++++ Kutipan ++++

Pagupon omahe doro
Melu Nippon tambah sengsoro
(Pagupon rumahnya merpati
ikut Jepang semakin sengsara)
Kata-kata Cak Durasim (dalam buku lain disebut Cak Markeso-red) di atas, pernah sangat terkenal di tanah air, khususnya di Jawa Timur. Untuk konteks sosial politik saat itu, tembang Cak Durasim tersebut merepresentasikan satu kritik (bahkan mungkin juga perlawanan) terhadap pemerintah kolonial Jepang.
Bahwa jargon pemerintah Jepang sebagai ‘pahlawan’ Asia, yang memberi kemakmuran bagi bangsa Indonesia, hanyalah bohong belaka. Di telinga pemerintah Jepang, jelas kritik semacam ini sangat menyakitkan dan membahayakan. Karena itu Cak Durasim pun ditangkap dan dijebloskan ke penjara.

++++ Kumpulan Data ++++

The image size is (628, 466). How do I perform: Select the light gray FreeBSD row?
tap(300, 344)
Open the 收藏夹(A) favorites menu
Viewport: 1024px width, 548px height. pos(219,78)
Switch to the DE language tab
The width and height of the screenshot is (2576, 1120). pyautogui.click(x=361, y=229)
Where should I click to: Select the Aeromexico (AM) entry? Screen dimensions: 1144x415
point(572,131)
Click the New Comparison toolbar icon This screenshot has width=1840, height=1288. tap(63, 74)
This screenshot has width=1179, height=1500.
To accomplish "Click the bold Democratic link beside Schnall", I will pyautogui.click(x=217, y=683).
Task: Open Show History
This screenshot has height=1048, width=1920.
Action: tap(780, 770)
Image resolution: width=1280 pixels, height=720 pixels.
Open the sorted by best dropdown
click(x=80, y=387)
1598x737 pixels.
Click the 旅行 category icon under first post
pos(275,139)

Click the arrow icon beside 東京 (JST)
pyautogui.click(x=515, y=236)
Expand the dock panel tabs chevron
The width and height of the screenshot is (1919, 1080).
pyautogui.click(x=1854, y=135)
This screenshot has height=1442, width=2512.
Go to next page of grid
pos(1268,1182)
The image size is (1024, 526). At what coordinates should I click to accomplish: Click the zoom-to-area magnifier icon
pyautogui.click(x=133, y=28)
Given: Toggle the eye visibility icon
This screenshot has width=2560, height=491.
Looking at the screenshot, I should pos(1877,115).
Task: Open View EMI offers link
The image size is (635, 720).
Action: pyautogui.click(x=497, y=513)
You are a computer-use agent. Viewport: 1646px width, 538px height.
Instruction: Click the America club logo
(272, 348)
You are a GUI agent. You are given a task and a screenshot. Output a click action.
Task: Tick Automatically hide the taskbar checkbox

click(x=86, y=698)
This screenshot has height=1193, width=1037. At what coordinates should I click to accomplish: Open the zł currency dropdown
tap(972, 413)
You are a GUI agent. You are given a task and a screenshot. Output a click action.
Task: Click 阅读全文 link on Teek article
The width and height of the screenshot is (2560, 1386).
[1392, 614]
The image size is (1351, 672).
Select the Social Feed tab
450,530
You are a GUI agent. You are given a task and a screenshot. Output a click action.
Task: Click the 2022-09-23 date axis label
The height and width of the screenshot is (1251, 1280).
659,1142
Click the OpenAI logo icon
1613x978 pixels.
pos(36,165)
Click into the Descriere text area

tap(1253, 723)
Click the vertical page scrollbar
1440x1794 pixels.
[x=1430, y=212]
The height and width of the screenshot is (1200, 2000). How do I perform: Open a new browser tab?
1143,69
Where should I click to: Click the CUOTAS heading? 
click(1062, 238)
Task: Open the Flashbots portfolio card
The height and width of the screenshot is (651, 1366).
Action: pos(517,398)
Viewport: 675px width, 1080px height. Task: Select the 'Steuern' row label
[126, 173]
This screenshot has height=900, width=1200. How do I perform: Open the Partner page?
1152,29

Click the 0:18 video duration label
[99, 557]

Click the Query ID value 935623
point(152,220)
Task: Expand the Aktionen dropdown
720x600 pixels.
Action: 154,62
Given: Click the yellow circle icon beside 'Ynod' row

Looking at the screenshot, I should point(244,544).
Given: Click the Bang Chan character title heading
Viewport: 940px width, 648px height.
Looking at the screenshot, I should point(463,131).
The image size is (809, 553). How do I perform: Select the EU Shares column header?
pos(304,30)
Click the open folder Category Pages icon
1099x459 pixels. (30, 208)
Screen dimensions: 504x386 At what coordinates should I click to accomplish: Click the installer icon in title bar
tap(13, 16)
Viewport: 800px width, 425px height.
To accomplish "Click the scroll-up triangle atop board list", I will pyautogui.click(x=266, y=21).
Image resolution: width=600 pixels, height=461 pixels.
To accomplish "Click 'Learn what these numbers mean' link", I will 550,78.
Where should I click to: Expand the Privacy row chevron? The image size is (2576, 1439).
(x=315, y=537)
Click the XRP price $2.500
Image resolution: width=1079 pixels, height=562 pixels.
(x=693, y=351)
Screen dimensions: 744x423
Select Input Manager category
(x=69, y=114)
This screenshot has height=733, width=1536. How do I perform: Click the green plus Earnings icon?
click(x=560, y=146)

++++

Yang Dikerjakan:
a – Berikan kembali bagian teks tentang Cak Durasim mulai dari "Kata-kata Cak Durasim" sampai dengan "dijebloskan ke penjara.", tanpa mengubah satu kata pun.
b – Jawab pertanyaan berikut berdasarkan teks tentang Cak Durasim.
(i) Menurut terjemahan dalam kurung, pagupon adalah rumah apa?
(ii) Di daerah mana kata-kata Cak Durasim itu khususnya terkenal?
(iii) Apa yang dilakukan terhadap Cak Durasim karena kritiknya?
c – Sebutkan satu per satu semua kata pada dua baris tembang di awal teks tentang Cak Durasim, yaitu kedua baris yang muncul sebelum terjemahannya dalam kurung.

Jawaban Akhir:
a –
Kata-kata Cak Durasim (dalam buku lain disebut Cak Markeso-red) di atas, pernah sangat terkenal di tanah air, khususnya di Jawa Timur. Untuk konteks sosial politik saat itu, tembang Cak Durasim tersebut merepresentasikan satu kritik (bahkan mungkin juga perlawanan) terhadap pemerintah kolonial Jepang.
Bahwa jargon pemerintah Jepang sebagai ‘pahlawan’ Asia, yang memberi kemakmuran bagi bangsa Indonesia, hanyalah bohong belaka. Di telinga pemerintah Jepang, jelas kritik semacam ini sangat menyakitkan dan membahayakan. Karena itu Cak Durasim pun ditangkap dan dijebloskan ke penjara.

b –
(i) Rumah merpati.
(ii) Di Jawa Timur.
(iii) Ia ditangkap dan dijebloskan ke penjara.

c – Pagupon, omahe, doro, Melu, Nippon, tambah, sengsoro